- **Assignment**: Restate word for word the lines in the listing below, starting at the line containing "text? 719x588 pixels." and ending at the line containing "You are a computer-use agent. The height", both included; leave out the rest.

- **Provided information**:
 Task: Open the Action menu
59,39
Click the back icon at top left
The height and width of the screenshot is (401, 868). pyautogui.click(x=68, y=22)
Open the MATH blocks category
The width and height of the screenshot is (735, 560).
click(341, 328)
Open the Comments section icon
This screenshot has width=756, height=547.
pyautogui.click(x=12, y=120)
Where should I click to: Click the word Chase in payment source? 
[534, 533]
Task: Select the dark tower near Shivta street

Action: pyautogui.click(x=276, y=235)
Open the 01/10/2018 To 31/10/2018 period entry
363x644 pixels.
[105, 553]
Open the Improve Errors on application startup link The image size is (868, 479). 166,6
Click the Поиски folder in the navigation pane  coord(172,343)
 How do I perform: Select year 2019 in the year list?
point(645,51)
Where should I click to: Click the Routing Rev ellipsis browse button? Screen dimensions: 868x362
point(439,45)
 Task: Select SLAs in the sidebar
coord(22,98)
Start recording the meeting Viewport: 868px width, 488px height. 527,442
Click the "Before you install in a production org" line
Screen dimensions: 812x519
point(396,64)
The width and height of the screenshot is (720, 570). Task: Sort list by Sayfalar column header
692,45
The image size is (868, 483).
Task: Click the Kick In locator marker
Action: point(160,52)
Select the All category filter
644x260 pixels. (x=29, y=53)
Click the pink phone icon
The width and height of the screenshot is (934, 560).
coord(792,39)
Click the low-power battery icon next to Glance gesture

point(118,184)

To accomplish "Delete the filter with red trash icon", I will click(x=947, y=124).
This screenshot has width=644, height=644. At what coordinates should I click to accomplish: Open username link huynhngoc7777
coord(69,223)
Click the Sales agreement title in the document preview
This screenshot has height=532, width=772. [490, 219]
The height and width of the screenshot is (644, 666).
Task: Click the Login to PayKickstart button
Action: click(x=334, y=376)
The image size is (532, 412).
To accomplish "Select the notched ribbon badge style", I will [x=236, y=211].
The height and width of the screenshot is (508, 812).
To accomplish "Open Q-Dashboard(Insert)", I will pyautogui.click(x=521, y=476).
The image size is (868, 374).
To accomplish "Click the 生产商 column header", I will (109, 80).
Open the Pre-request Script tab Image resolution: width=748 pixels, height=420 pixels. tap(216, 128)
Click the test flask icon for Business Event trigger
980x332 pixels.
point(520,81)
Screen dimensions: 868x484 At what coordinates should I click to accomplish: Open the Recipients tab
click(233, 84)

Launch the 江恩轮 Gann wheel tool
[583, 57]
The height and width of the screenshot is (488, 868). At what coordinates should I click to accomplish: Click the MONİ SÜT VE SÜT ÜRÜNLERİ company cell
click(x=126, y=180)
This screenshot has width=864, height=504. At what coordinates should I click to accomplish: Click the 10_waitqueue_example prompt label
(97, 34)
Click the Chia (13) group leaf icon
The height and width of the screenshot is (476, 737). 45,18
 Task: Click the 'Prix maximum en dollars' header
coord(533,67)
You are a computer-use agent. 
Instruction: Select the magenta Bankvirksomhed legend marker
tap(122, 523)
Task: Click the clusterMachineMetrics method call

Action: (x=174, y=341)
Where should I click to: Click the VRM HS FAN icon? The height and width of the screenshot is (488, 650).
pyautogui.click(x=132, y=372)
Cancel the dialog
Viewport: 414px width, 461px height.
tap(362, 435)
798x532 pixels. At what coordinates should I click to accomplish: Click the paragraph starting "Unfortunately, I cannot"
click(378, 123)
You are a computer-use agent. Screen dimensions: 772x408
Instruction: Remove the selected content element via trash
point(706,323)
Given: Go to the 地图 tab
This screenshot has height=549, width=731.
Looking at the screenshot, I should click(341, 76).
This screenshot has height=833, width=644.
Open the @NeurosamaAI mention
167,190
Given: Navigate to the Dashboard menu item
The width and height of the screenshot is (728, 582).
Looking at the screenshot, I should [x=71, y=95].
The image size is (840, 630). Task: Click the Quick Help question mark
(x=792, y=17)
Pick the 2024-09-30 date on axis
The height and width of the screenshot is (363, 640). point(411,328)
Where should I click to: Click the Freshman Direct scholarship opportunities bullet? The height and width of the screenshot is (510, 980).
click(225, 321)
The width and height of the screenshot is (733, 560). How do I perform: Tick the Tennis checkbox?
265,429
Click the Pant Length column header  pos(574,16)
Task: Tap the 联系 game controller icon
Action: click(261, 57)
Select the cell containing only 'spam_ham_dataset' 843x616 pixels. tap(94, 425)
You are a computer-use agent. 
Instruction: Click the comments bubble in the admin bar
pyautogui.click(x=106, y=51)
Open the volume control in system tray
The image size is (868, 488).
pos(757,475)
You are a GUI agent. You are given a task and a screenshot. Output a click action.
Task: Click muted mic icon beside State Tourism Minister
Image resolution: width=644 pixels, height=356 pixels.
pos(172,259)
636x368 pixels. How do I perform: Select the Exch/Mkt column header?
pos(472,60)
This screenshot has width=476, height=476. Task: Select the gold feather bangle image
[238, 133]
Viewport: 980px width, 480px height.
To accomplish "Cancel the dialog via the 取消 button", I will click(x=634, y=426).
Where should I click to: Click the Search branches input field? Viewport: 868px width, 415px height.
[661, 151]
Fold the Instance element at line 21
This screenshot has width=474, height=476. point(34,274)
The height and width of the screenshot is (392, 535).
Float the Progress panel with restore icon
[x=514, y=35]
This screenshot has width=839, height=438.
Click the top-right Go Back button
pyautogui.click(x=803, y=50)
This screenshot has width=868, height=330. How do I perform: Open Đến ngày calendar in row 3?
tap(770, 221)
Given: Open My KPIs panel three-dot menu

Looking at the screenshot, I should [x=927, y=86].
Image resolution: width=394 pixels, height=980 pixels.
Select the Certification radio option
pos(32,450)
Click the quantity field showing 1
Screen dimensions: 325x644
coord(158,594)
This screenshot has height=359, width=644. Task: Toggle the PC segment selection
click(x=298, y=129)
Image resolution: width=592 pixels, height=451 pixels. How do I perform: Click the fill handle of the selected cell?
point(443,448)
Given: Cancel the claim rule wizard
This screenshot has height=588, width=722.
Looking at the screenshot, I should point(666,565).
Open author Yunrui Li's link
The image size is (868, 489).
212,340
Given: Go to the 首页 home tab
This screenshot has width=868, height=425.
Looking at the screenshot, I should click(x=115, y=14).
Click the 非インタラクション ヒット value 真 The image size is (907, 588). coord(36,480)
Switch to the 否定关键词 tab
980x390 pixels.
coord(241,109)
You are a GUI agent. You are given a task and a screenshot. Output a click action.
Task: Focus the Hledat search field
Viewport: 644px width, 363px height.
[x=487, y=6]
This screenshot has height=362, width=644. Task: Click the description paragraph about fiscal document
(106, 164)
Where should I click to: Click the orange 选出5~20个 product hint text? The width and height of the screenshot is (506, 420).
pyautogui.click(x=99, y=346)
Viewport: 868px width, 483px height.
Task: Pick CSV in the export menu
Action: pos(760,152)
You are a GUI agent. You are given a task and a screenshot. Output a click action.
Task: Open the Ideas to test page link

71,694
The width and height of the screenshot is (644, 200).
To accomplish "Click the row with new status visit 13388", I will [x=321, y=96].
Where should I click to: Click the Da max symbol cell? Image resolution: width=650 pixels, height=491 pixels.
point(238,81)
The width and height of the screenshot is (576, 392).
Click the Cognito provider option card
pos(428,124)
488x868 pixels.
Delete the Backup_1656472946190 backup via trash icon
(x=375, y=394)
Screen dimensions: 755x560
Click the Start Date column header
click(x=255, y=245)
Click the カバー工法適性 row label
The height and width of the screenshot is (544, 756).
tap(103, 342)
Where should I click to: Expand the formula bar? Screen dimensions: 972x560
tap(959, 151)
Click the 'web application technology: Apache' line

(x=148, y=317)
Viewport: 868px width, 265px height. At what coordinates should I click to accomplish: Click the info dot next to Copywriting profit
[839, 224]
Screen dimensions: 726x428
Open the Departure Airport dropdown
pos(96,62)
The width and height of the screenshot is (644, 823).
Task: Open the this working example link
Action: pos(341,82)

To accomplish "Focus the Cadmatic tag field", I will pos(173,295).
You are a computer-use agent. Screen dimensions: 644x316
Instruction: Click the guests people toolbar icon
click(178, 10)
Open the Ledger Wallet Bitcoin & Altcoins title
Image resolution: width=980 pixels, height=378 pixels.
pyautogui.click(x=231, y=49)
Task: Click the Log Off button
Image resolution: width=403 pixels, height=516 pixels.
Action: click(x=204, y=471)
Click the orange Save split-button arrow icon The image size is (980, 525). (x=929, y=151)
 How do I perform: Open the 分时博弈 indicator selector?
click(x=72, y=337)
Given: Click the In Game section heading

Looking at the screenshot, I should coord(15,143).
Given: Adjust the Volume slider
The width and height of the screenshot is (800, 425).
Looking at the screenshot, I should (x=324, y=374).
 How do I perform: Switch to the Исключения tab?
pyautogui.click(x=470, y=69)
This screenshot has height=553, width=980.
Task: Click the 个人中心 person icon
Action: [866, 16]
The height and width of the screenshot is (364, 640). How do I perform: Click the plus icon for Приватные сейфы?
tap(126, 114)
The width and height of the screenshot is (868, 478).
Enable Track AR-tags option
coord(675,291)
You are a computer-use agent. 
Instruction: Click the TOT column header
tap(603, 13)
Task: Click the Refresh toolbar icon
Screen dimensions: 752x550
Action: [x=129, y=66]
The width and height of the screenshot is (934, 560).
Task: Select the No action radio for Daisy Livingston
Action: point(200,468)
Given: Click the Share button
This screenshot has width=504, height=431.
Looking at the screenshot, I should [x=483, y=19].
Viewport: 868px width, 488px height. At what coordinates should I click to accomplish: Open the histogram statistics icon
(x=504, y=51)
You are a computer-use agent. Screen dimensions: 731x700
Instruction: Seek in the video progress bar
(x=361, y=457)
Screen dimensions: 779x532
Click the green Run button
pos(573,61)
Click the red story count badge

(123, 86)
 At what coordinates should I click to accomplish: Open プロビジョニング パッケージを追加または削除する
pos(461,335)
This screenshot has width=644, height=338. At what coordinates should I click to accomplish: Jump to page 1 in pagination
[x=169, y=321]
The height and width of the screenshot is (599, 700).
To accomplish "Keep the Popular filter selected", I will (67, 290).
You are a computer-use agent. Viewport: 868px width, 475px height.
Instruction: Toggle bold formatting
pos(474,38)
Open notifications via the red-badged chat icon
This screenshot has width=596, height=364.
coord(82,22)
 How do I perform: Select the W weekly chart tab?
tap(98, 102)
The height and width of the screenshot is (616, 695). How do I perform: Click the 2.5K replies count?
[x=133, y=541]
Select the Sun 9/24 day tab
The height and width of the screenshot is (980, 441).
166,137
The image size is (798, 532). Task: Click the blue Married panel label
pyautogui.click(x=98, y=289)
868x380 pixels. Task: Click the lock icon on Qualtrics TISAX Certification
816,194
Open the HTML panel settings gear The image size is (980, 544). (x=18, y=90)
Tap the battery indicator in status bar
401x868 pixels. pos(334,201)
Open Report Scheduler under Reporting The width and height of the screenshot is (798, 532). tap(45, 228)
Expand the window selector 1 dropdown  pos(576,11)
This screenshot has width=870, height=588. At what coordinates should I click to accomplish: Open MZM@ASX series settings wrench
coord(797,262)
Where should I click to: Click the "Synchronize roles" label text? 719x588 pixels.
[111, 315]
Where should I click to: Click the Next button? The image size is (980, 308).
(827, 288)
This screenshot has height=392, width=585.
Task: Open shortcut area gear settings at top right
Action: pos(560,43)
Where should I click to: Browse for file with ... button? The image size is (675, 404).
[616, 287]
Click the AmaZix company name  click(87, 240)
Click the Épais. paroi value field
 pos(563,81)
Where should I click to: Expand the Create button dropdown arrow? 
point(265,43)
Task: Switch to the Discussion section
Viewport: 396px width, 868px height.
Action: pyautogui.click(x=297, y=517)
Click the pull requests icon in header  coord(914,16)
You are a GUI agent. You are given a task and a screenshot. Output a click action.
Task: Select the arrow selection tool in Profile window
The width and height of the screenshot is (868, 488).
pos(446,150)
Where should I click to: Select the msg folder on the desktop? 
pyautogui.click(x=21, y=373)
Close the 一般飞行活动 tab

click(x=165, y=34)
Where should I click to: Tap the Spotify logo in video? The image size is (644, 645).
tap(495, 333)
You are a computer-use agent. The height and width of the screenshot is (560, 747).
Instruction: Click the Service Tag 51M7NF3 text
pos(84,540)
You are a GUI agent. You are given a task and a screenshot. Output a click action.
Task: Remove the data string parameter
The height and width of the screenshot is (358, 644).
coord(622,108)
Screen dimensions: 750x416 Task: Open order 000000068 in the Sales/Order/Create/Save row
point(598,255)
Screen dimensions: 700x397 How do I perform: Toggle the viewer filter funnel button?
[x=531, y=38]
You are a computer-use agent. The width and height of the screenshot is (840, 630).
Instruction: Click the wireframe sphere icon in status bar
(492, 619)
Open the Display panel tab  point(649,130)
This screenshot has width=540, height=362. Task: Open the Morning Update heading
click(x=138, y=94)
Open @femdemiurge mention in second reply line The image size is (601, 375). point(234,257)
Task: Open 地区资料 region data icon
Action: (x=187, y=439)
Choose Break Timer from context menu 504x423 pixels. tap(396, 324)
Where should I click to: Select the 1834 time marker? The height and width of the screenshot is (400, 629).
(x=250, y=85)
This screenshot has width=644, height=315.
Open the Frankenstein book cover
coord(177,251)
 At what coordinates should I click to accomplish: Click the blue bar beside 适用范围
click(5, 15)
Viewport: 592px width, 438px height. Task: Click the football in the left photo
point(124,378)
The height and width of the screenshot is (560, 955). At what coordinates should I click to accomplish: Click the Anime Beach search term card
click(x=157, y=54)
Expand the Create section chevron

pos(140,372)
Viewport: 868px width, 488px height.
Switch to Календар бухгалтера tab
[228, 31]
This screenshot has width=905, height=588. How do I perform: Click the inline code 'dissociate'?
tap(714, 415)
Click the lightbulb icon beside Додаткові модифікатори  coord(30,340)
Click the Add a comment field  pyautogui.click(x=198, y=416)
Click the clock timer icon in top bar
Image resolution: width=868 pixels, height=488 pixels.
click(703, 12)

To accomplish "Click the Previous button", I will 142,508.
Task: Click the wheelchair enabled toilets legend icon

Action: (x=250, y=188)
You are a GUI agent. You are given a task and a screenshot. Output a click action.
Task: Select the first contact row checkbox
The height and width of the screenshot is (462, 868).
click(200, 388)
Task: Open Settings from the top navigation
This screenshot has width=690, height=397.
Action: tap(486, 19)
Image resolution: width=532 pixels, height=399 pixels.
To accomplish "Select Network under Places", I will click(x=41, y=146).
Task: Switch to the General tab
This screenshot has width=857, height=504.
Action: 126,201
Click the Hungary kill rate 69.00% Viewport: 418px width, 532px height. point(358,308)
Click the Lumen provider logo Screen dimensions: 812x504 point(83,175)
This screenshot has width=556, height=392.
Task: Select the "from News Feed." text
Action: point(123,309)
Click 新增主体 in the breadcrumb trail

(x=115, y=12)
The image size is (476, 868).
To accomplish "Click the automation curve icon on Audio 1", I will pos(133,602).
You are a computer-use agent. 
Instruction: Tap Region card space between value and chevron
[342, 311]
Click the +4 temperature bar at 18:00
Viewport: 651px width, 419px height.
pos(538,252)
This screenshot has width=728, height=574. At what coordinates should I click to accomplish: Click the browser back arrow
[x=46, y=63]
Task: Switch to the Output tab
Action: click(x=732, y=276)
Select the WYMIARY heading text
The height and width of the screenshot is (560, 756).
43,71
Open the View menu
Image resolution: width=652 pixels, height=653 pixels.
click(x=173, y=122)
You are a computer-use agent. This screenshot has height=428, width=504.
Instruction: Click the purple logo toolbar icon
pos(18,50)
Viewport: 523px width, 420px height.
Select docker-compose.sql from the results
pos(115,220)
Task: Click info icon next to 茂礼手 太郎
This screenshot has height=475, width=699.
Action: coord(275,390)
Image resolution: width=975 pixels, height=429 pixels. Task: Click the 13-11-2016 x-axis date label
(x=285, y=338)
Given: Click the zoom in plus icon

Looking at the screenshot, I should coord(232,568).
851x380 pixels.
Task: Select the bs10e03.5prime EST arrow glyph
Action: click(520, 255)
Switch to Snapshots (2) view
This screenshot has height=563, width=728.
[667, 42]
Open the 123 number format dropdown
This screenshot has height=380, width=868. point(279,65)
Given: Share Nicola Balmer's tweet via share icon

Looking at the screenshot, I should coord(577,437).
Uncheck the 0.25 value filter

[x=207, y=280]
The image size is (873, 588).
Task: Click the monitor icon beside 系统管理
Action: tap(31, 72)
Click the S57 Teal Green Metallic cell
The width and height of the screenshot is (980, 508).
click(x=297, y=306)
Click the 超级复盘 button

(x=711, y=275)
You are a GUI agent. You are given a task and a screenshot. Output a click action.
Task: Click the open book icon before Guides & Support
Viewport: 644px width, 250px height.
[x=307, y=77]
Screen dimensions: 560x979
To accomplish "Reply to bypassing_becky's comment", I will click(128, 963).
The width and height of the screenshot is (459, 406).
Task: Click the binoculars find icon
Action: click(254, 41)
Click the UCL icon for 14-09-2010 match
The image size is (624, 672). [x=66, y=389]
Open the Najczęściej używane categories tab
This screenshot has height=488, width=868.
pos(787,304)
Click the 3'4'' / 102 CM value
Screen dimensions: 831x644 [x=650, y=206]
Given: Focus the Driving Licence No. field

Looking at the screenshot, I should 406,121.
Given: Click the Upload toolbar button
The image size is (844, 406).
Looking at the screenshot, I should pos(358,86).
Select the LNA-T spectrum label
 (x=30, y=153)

- **Answer area**:
Where should I click to: Click the "Synchronize roles" label text? 719x588 pixels.
[111, 315]
Where should I click to: Click the Next button? The image size is (980, 308).
(827, 288)
This screenshot has height=392, width=585.
Task: Open shortcut area gear settings at top right
Action: pos(560,43)
Where should I click to: Browse for file with ... button? The image size is (675, 404).
[616, 287]
Click the AmaZix company name  click(87, 240)
Click the Épais. paroi value field
 pos(563,81)
Where should I click to: Expand the Create button dropdown arrow? 
point(265,43)
Task: Switch to the Discussion section
Viewport: 396px width, 868px height.
Action: pyautogui.click(x=297, y=517)
Click the pull requests icon in header  coord(914,16)
You are a GUI agent. You are given a task and a screenshot. Output a click action.
Task: Select the arrow selection tool in Profile window
The width and height of the screenshot is (868, 488).
pos(446,150)
Where should I click to: Select the msg folder on the desktop? 
pyautogui.click(x=21, y=373)
Close the 一般飞行活动 tab

click(x=165, y=34)
Where should I click to: Tap the Spotify logo in video? The image size is (644, 645).
tap(495, 333)
You are a computer-use agent. The height and width of the screenshot is (560, 747).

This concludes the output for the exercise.